#### Your instructions:
Give the count of lines in the records that contain the string "Share", and write nothing but that number.

#### Provided records:
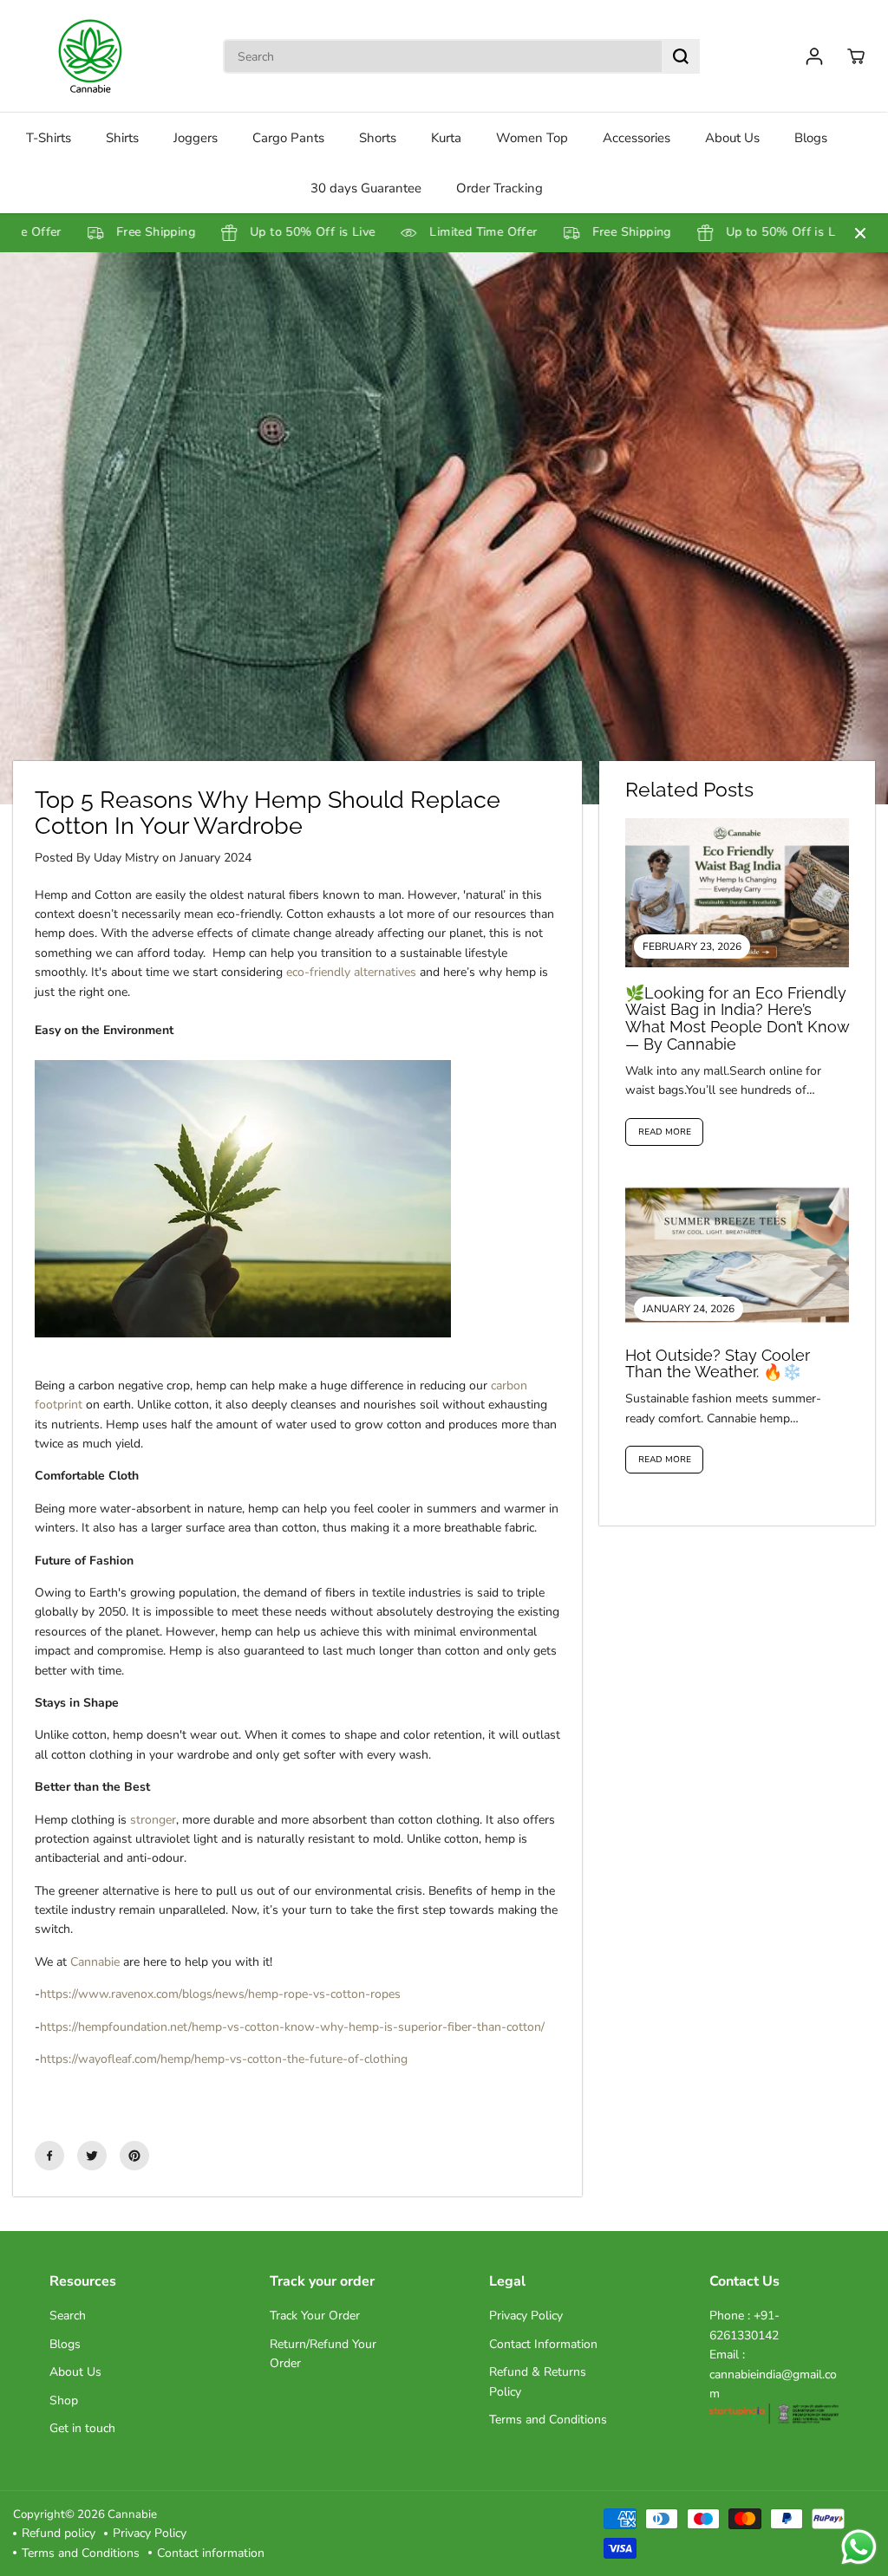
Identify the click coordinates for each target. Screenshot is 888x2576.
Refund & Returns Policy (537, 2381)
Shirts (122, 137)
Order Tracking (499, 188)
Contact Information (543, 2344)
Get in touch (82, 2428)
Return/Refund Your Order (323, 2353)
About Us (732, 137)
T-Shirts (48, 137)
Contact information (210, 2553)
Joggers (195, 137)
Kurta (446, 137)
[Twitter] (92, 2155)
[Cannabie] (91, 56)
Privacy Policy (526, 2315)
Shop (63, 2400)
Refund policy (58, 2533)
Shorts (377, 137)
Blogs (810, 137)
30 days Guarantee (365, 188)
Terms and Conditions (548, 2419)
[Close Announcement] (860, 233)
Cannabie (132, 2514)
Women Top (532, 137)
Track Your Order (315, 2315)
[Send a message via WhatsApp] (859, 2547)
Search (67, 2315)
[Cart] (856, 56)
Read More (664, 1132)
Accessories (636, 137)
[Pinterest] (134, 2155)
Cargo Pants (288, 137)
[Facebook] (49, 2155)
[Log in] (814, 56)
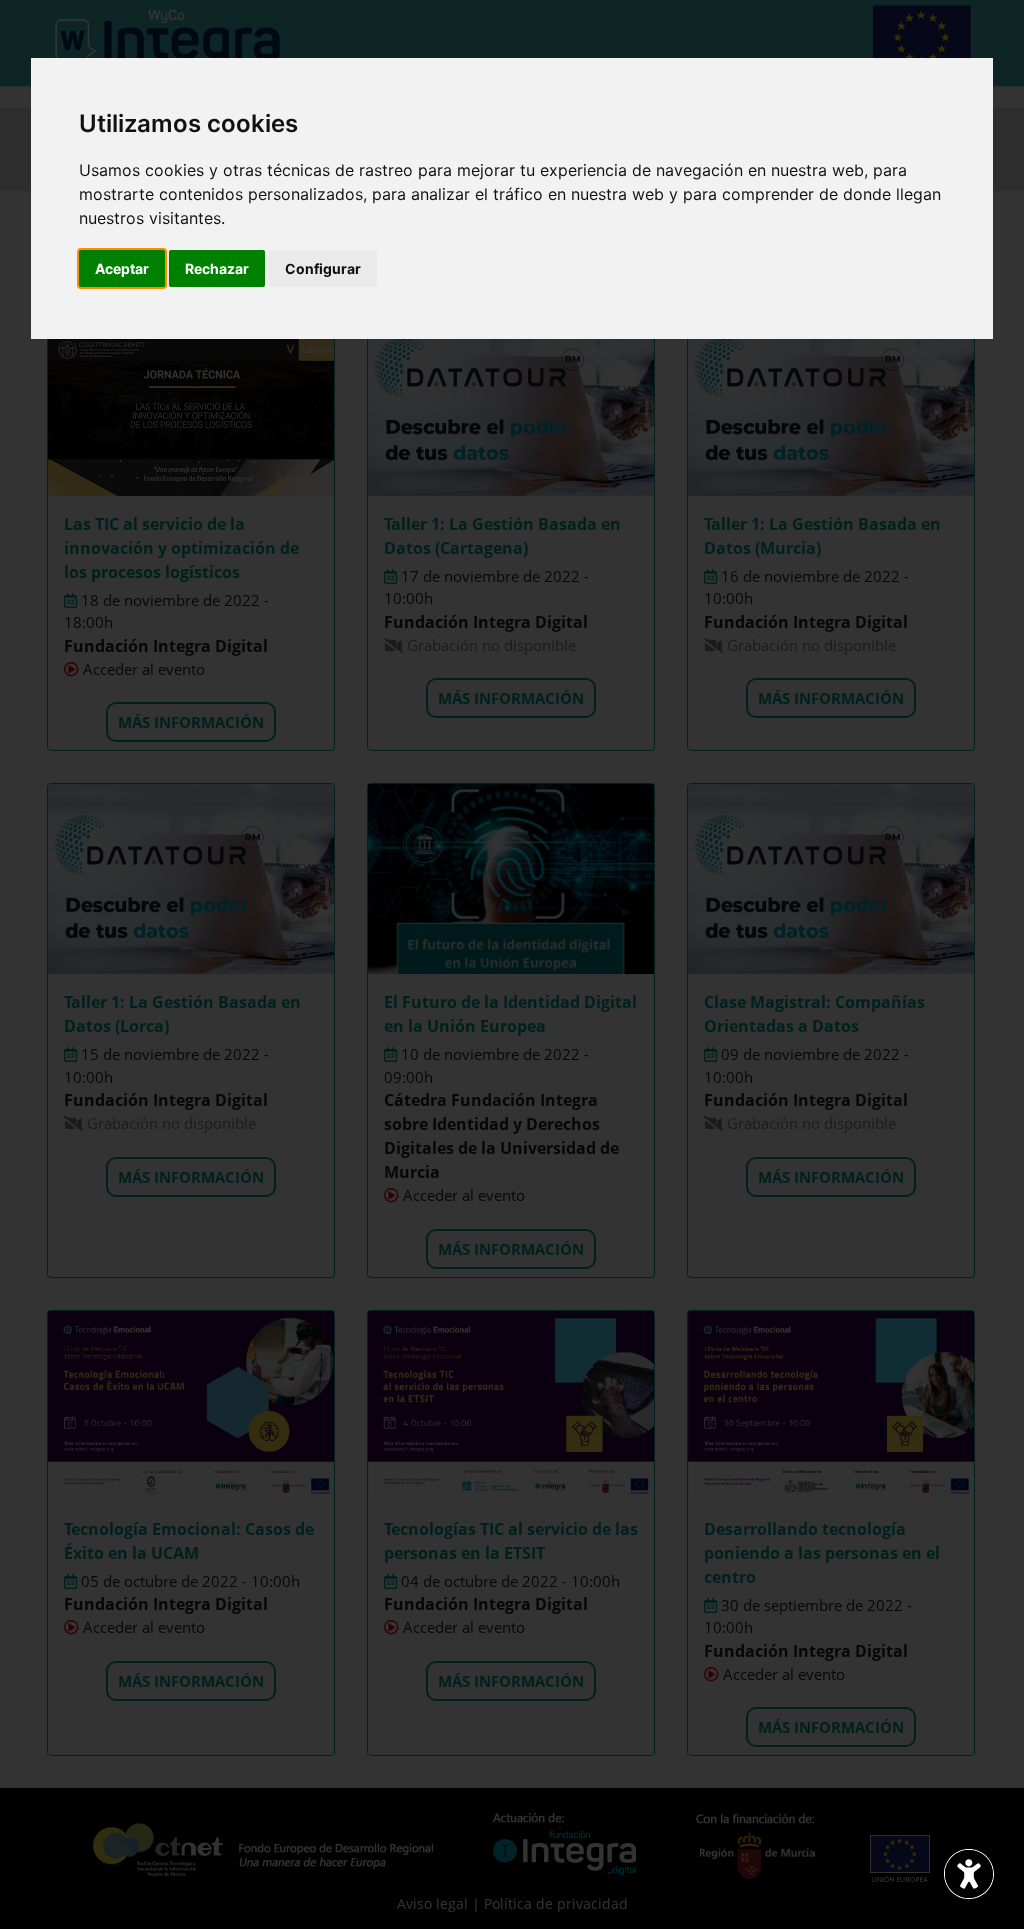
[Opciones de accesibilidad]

...

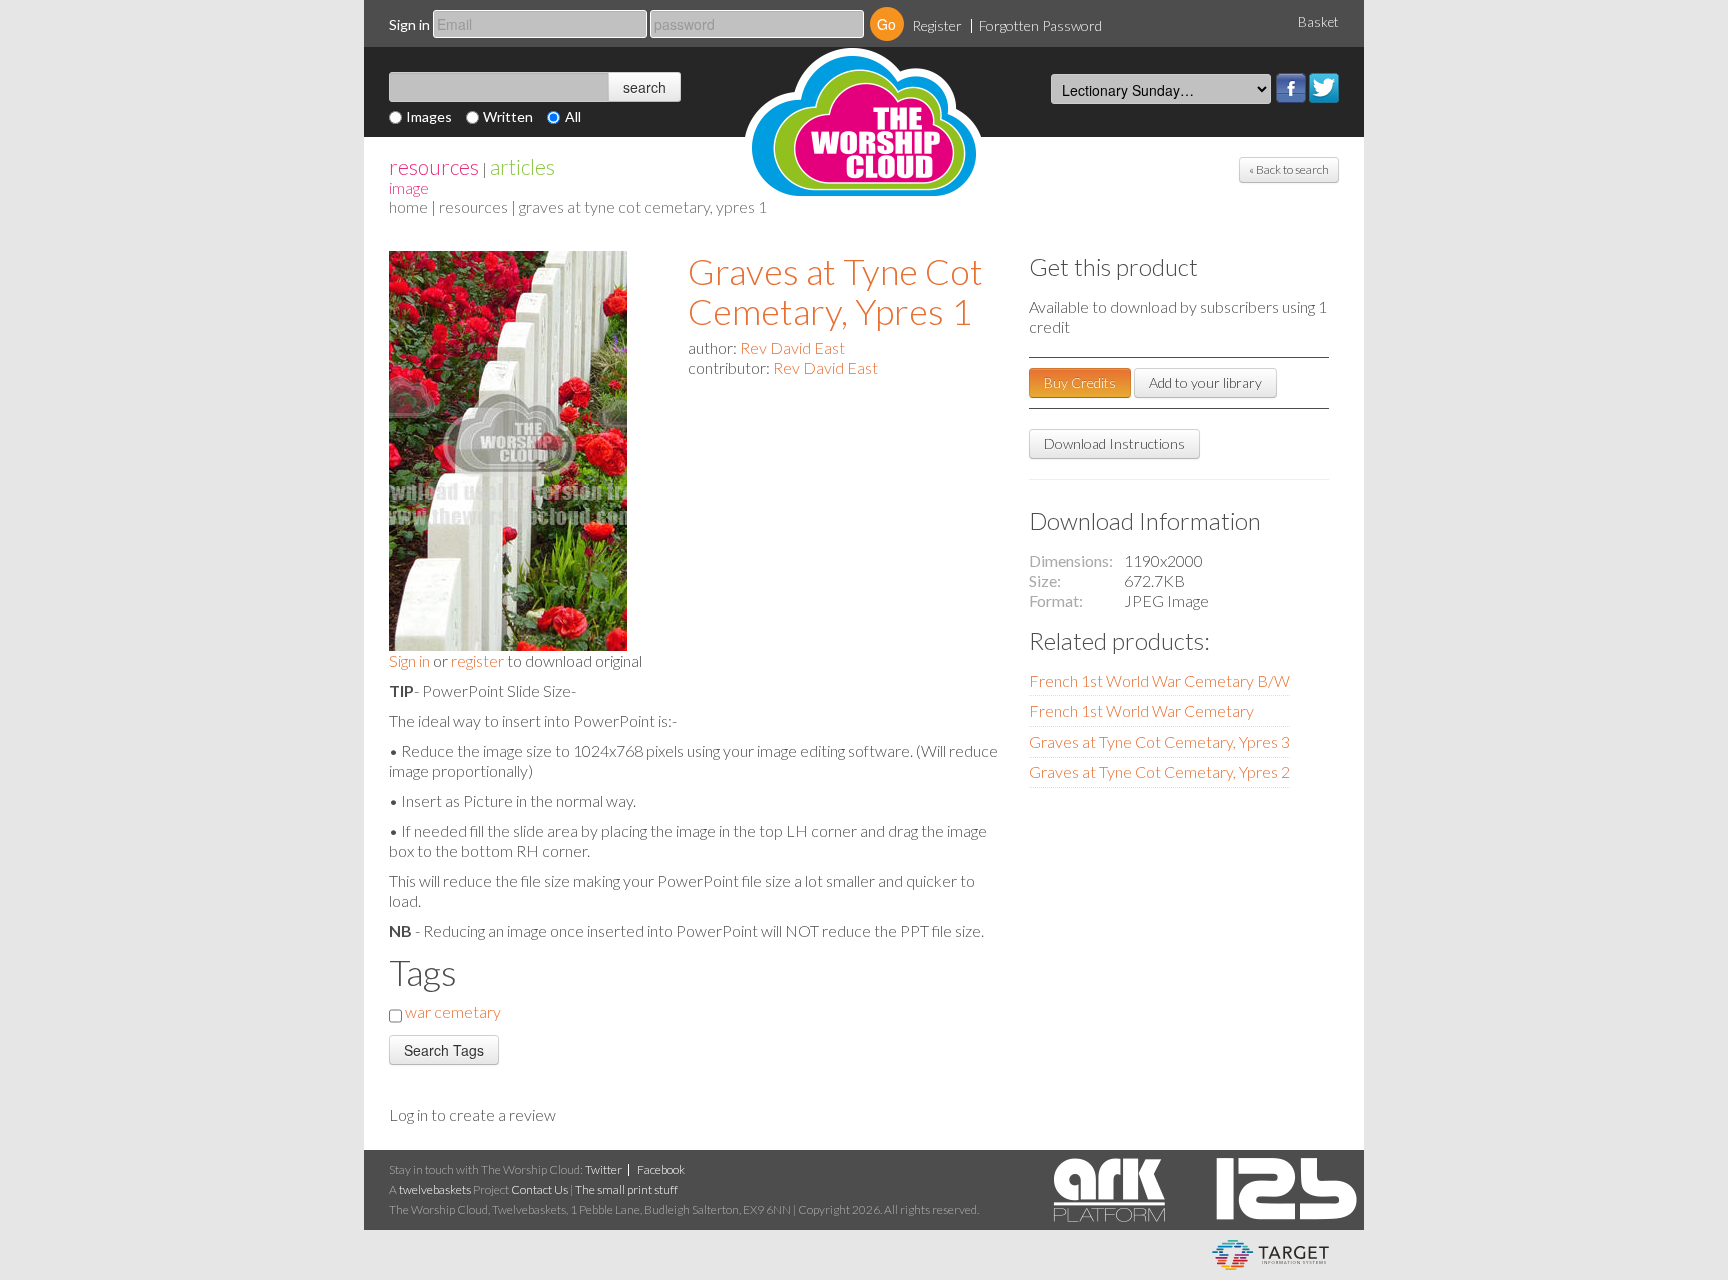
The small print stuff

==

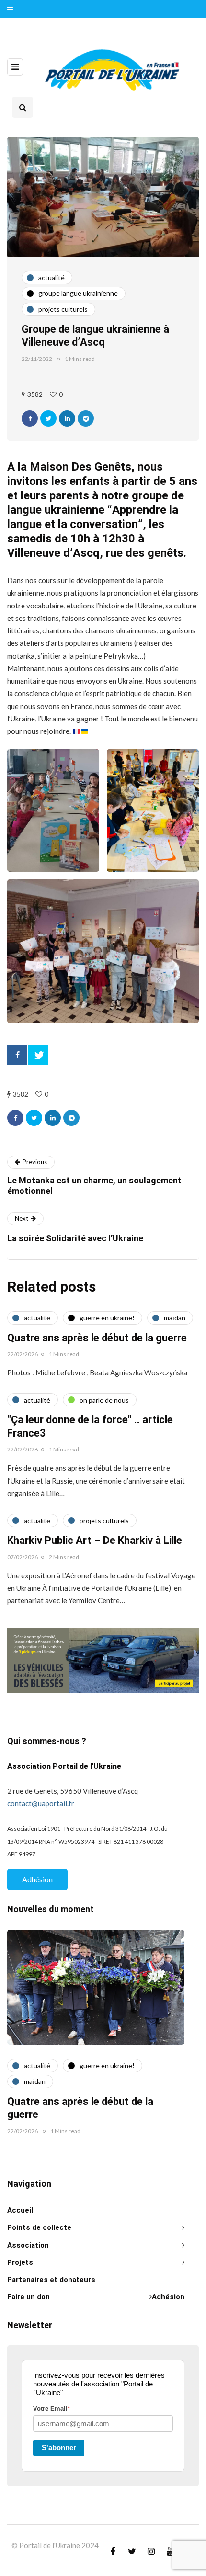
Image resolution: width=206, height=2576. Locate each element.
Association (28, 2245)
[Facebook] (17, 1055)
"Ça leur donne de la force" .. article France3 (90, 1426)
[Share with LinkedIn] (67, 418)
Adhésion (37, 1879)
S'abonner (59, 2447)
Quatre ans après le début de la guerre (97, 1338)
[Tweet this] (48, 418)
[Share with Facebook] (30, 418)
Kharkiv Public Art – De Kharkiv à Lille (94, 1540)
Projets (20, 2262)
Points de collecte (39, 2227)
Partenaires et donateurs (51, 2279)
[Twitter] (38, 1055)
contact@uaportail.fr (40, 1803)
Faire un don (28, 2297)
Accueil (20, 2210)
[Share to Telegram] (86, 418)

#### Solution to this task:
3